Where there are horses, there are sure to be pests: Ants—including the dreaded fire ants—and other insects and wildlife can run amuck in a barn.
They are annoying at best, dangerous at worst, and almost always an unhealthy contribution to the stable environment for horses and humans.
Dressage Today polled professional and amateur riders and longtime farm owners for successful strategies on managing unwelcome visitors without the use of harmful chemicals. The tips they offered include all-natural remedies to rid farms of pests, including fire ants, flies and mice.
Flies
Ellie Jensen, who owned and managed Checkered Flag Farm in Loxahatchee, Florida, before retiring to a smaller farm, learned key strategies for maintaining a healthy environment for her trainers and horses.
One found her switching to natural pest control tactics many years ago after a fly-spray scare with a beautiful filly. As the weather warmed up in the yearling’s first summer, Jensen applied a conventional fly spray of the time. “Within 20 seconds, she started to shake all over, then she went down,” Jensen recounts. “I knew it was a reaction to the fly spray. I hosed her down with water and was able to save her. And that made me more determined to look into natural products.”
Jensen is a big fan of cedar-oil spray, which was dispensed through an automatic misting system at Checkered Flag. “It has a water base and works just as well as the toxic stuff,” she notes. Cedar also has antifungal properties that can help heal hot spots on the skin and it has a woody scent.
Not all cedar-based pest-control products are equal, Jensen cautions. Like many natural ingredients, they, too, can be irritating and/or harmful if used in too-highly concentrated forms.
Fly strips are another tool often used to trap and kill flies in and around farms. While not the most attractive decor, they can serve a purpose. To ensure your strips are safe and nontoxic, try making your own sticky traps by mixing a one-quarter cup of corn syrup, one tablespoon of granulated sugar and one tablespoon of brown sugar in a small bowl. Next, cut strips of brown kraft paper and soak them in the sugar mixture. Give them 12 hours to dry and then poke a small hole at the top of each strip. Run a piece of string through the hole and the strip will be ready to hang.
Ants
Amateur rider Nan Meek keeps her 20-year-old schoolmaster at a private stable near her home in Moss Beach, California. Like many riders, she often keeps sugar cubes on hand as a treat for her horse. “Sugar in the tack room attracts ants as reliably as sugar in the kitchen,” Meek says. “But a friend who is allergic to chemical products gave me a great tip: scatter a line of ground cloves across the path where the ants are entering, and they will go elsewhere. It doesn’t kill them, and they may try to go after the sugar from another entry point, but a few applications seem to send them elsewhere. An airtight container for the sugar removes their goal.

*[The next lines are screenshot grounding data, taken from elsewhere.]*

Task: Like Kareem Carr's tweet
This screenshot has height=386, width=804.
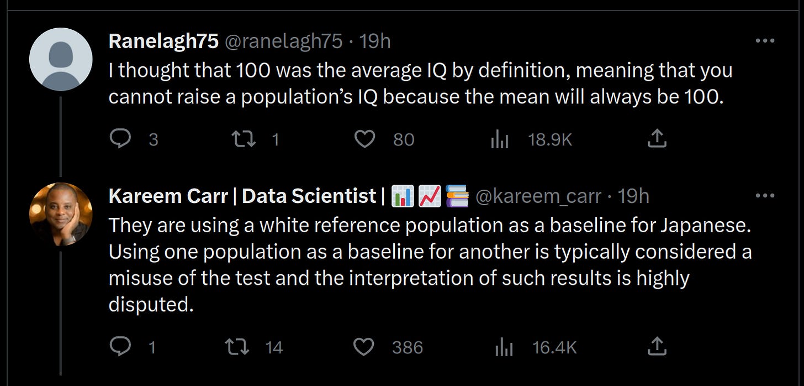Action: [x=363, y=347]
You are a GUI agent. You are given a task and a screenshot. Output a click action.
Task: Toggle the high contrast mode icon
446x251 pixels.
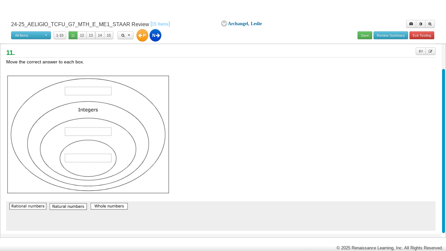point(421,24)
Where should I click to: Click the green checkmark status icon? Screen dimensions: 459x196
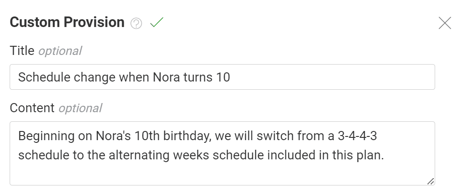point(157,22)
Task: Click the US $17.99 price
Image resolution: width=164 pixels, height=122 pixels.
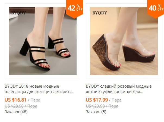Action: pyautogui.click(x=97, y=100)
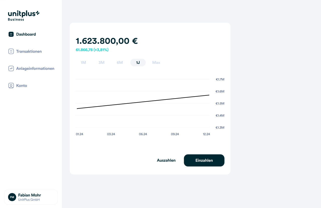The width and height of the screenshot is (321, 208).
Task: Click the performance line in chart
Action: point(143,102)
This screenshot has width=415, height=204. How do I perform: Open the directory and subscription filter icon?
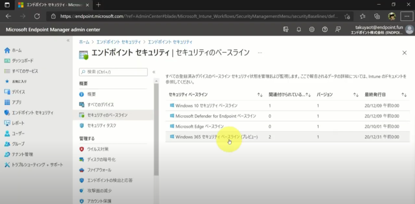click(286, 29)
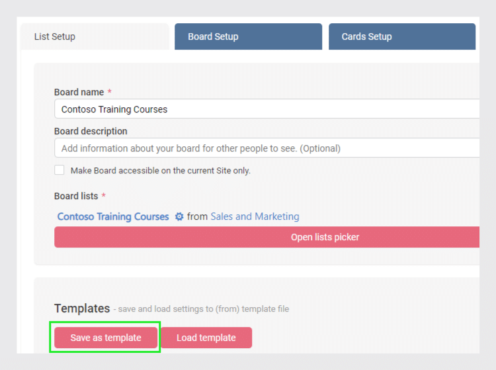Click the 'save and load settings' template subtitle
This screenshot has height=370, width=496.
click(201, 309)
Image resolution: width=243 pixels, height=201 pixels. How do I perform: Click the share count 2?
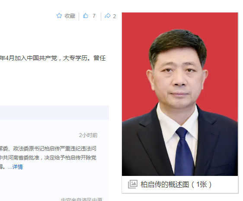click(x=115, y=16)
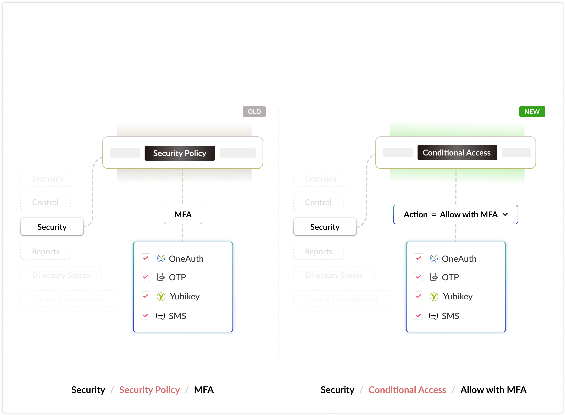The height and width of the screenshot is (415, 565).
Task: Click the Yubikey icon in the old panel
Action: click(161, 296)
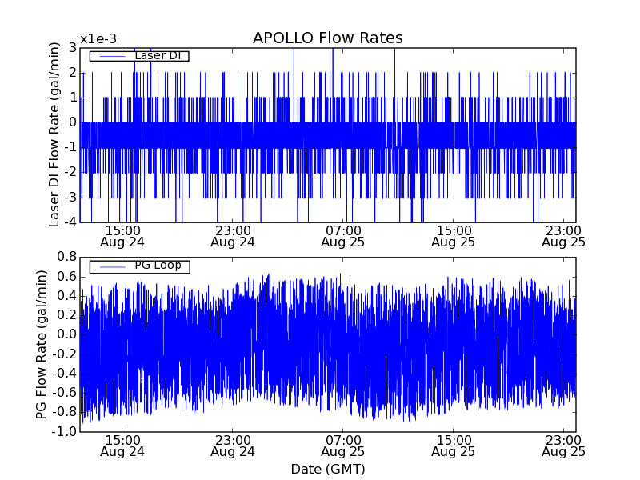The width and height of the screenshot is (640, 480).
Task: Click the -1.0 y-axis tick on PG plot
Action: coord(66,432)
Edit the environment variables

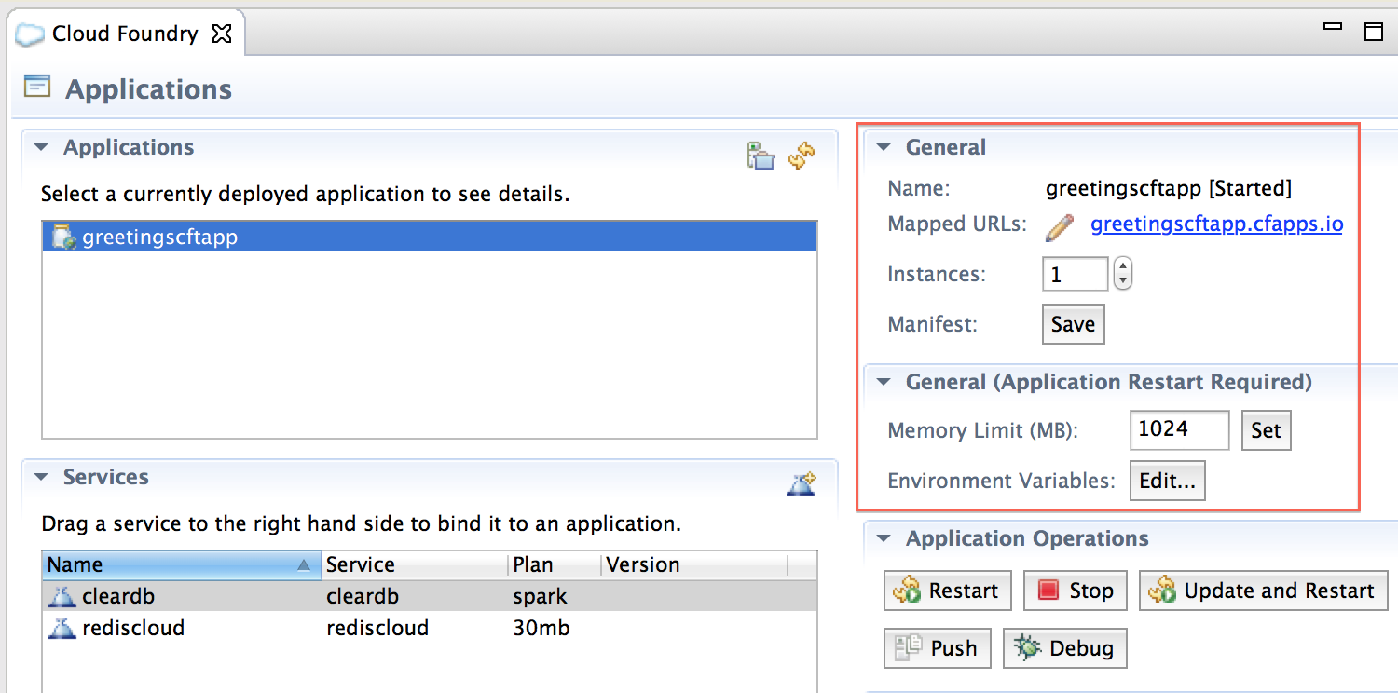tap(1167, 481)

Now, if I could only find a coyote deterrent! We are seeing more of them this winter than ever before.”
Fire Ants
These pests are a nightmare for Florida’s horse keepers. The ants love open, sunny spaces, like pastures, where they typically colonize in dirt mounds under the reign of one or more queens. A bite from a fire ant stings and can cause blisters on the skin of horses and people. “Enough bites can kill an animal, and a lot of people and animals are allergic to them,” Jensen says. The most effective strategy she found was spreading nontoxic pellets that target the ant queen. “That sterilizes the queen ant so that within six weeks, you have no more ants,” she reports. They actually worked faster at Checkered Flag. “A week after we first had the pellets in our pasture, I noticed that the ants were staying out of a station where I fed four feral cats.” The pellets don’t harm other critters, including grazing horses and birds. Relative to other treatments she tried, the pellets were cost-effective at $100 for the first acre, then $30 an acre after that for a treatment that Jensen’s property needed just twice a year.
Mice
Grand Prix riders Shannon Peters and Sharon McCusker happily report that their barns have very few problematic pests. Mice are the biggest menace at the Peter’s San Diego, California, stable and at McCusker’s property in Ashby, Massachusetts. In both cases, barn cats are an effective defense force.
In eradicating rodents, cats do a great service for their equine stablemates. However, because mice and rats can carry diseases, insects and parasites, their predators need regular veterinary care to prevent them from becoming conduits for those health risks. A strict deworming and vaccination regimen for the cats is important; so is spaying and neutering to keep their population under control.
Feeding cats in the barn will keep them on the job. If they have to rely only on their hunting skills for food, they may wander off to areas where mice haven’t been so well controlled.
Pest problems vary greatly across the country, but early action and consistent preventive practices and maintenance treatments will help to minimize the insects and animals that threaten to bug your horse. Old-fashioned, low-tech tactics always help: Keep the manure pile far from the stable, keep nooks and crannies clean, use tightly sealed containers in the feed room and eliminate pooled water whenever possible. A ship-shape stable is your best defense.